American businessman (1926–2013)

Robert Earl Holding (November 29, 1926 - April 19, 2013) was an American businessman who owned Sinclair Oil Corporation, the Grand America Hotels & Resorts, the Grand America Hotel, the Westgate Hotel in San Diego, California (directed by Georg Hochfilzer), and two ski resorts, Sun Valley in central Idaho since 1977, and Snowbasin near Ogden, Utah, since 1984.

==Early life and education==
Holding, a lifelong member of the Church of Jesus Christ of Latter-day Saints, was born and reared in Salt Lake City, Utah, and earned a Bachelor of Science degree in civil engineering from the University of Utah. His parents were apartment caretakers.

==Career==
In 1952, Holding began work on the first Little America west of Rock Springs, Wyoming. In 1965, Holding and his wife, the former Carol Orme, started the Little America in Cheyenne, Wyoming, and completed construction a year later. For a time they resided in a house on the grounds of this Little America. His son, Stephen, also lived there when he managed the travel plaza. In 2008, the Holdings added a large convention and conference center at Little America.

Holding owned 400,000 acres (1,600 km^{2}) of working cattle ranch land in northern Wyoming and southern Montana.

With an estimated net worth of around $3.2 billion at the time of his death, he was ranked on Forbes's Forbes 400 list as the 155th-richest person in America.

After suffering a severe stroke in 2002, Holding was partially paralyzed, but made a sufficient recovery to continue the management of his organization until his death in the spring of 2013.

On his death Governor Matt Mead of Wyoming said:

The passing of Earl Holding is a sad day for Wyoming. He and his wife, Carol, have lived the story of the American dream. Their accomplishments growing up during the Depression, excelling in business, and giving back to the state and the country epitomize that story.
Earl was not only an icon in business, he was an extraordinary philanthropist. His is a great American success story, because, for him, the two—business achievement and giving back—were inseparable.

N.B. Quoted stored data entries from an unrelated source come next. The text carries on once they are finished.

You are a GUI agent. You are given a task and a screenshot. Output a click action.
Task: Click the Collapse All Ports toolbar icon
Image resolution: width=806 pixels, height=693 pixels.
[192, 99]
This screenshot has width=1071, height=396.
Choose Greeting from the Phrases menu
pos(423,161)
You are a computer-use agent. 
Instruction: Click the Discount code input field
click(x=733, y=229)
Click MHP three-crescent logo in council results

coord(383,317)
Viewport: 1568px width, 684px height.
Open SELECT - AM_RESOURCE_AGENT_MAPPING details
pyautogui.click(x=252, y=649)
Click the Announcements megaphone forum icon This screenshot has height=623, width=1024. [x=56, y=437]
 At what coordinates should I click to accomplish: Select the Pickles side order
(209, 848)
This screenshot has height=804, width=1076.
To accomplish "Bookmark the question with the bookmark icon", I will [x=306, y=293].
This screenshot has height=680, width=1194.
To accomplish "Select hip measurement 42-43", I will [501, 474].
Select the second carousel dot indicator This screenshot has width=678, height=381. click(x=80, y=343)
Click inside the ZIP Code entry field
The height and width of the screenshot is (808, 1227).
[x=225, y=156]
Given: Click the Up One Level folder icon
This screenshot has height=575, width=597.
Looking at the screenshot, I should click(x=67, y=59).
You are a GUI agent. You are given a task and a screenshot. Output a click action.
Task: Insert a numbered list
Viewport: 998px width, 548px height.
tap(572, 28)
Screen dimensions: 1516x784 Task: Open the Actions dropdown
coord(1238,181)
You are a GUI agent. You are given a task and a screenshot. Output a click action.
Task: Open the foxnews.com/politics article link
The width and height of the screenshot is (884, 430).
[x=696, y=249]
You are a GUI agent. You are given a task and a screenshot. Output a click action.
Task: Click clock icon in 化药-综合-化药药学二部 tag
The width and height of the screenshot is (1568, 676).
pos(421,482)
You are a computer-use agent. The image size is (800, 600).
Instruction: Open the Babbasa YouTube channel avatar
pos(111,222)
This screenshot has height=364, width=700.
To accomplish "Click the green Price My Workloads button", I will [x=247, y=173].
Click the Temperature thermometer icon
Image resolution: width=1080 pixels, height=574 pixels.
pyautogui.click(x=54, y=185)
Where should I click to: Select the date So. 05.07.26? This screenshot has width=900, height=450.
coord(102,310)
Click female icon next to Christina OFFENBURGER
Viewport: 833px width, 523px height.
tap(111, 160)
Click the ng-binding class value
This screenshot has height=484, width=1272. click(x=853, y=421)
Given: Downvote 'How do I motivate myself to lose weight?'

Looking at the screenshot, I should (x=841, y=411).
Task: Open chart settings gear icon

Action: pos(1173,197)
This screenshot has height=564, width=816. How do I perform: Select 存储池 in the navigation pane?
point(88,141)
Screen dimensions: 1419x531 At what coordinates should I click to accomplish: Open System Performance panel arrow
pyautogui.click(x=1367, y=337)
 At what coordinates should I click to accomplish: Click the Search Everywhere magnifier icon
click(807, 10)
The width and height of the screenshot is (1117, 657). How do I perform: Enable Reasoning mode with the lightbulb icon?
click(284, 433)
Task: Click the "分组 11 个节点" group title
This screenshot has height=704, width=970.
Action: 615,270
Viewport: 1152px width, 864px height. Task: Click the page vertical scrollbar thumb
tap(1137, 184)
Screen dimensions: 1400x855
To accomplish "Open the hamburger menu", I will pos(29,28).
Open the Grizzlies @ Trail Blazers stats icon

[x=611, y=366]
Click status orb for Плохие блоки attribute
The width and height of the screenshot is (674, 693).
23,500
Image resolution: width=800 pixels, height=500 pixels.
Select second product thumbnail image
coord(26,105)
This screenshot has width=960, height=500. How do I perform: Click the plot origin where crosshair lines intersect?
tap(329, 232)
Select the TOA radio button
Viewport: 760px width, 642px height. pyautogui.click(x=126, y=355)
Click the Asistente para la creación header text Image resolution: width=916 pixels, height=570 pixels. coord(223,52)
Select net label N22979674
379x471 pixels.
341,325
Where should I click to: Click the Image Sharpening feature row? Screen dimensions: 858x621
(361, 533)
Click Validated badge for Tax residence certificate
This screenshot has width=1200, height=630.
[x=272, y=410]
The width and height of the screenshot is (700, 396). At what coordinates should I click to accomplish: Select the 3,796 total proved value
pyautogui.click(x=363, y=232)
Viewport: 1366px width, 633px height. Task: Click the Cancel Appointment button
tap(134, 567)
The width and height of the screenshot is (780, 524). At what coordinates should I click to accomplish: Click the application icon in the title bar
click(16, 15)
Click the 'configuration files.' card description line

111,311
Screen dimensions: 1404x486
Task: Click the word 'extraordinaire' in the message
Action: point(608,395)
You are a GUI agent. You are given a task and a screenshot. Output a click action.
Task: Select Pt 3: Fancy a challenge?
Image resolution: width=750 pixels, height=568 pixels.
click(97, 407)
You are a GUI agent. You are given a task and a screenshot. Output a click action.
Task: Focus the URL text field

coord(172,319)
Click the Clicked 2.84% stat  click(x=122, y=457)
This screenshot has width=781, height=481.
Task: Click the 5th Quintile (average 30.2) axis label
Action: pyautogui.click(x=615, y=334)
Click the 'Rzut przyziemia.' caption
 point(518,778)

Cheyenne Mayor Rick Kaysen said that he could not imagine what Cheyenne might be like if we didn't have the Little America resort. The things that we don't see are the guidance that he provided as a human being, as a businessperson, [and] his relationships with many people in Cheyenne over the many decades. He treated people just like they were longtime friends. He leaves quite a legacy.

==Awards and honors==
Holding received the Golden Plate Award of the American Academy of Achievement in 1992 and was the Host of the Academy’s 1996 Summit in Sun Valley, Idaho.

Holding was inducted into the U.S. Ski and Snowboard Hall of Fame in 2011.